In a recent article, the New York Times tells the story of a father who attempted to seek telemedicine treatment for his son amid the coronavirus pandemic, sending photos of his son to the doctor for inspection at the doctor’s office request. Google flagged the images as child pornography, deactivated his account and reported it to the police.
The New York Times reports that during the pandemic, many healthcare professionals have introduced telemedicine options, conducting consultations for patients via video calls, text messages and photos.
The NYT tells the story of a man, simply named Mark to preserve his anonymity, who in February 2021 noticed that his son appeared to be suffering from a medical condition affecting his genitals which were swollen and painful.

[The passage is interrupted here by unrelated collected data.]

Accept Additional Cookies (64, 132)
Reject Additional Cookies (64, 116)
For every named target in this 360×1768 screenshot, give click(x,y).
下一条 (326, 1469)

Mark’s wife called a nurse consultant from her health care provider and scheduled an emergency consultation via video.
The nurse asked Mark and his wife to send photos of the medical problem to the doctor in advance so that he could review them before the consultation. Mark and his wife did, using their iPhone to take pictures of their child’s genitals.
The doctor quickly diagnosed the problem and prescribed antibiotics which cured the problem. But just two days after taking the photos of his son, Mark received a notification on his phone saying his account had been deactivated due to “harmful content” which was “a serious violation of Google policies. and may be illegal”. A link titled “find out more” directed him to a list of possible reasons, including “child sexual abuse and exploitation”.
Mark immediately filled out a form requesting a review of Google’s decision and explaining his son’s medical condition. But soon Mark discovered that not only had he lost access to his emails, contact details of his friends and former colleagues, and documentation of the early years of his son’s life, but also the closure of his Google Fi account, which meant he had to get a new phone number with another carrier.
A few days later, Google replied that it would not restore his account. Later, Mark learned that Google had also flagged a video he made and the San Francisco Police Department had begun investigating him.
The NYT writes:
In December 2021, Mark received a manila envelope in the mail from the San Francisco Police Department. It contained a letter informing him that he had been under investigation as well as copies of search warrants served on Google and its internet service provider. An investigator, whose contact details were provided, had requested everything about Mark’s Google account: his internet searches, location history, messages and any documents, photos and videos he had stored with the company.
The search, linked to “child exploitation videos”, had taken place in February, less than a week after the photos of her son were taken. Mark called the investigator, Nicholas Hillard, who declared the case closed. Mr Hillard had tried to get in touch with Mark but his phone number and email address had not worked.
“I have determined that the incident did not meet the elements of a felony and that no felony occurred,” Hillard wrote in his report. The police had access to all the information Google had on Mark and decided it was not child abuse or exploitation.
Mark asked if Mr Hillard could tell Google he was innocent so he could get his account back. “You need to talk to Google,” Hillard said, according to Mark. “There is nothing I can do.”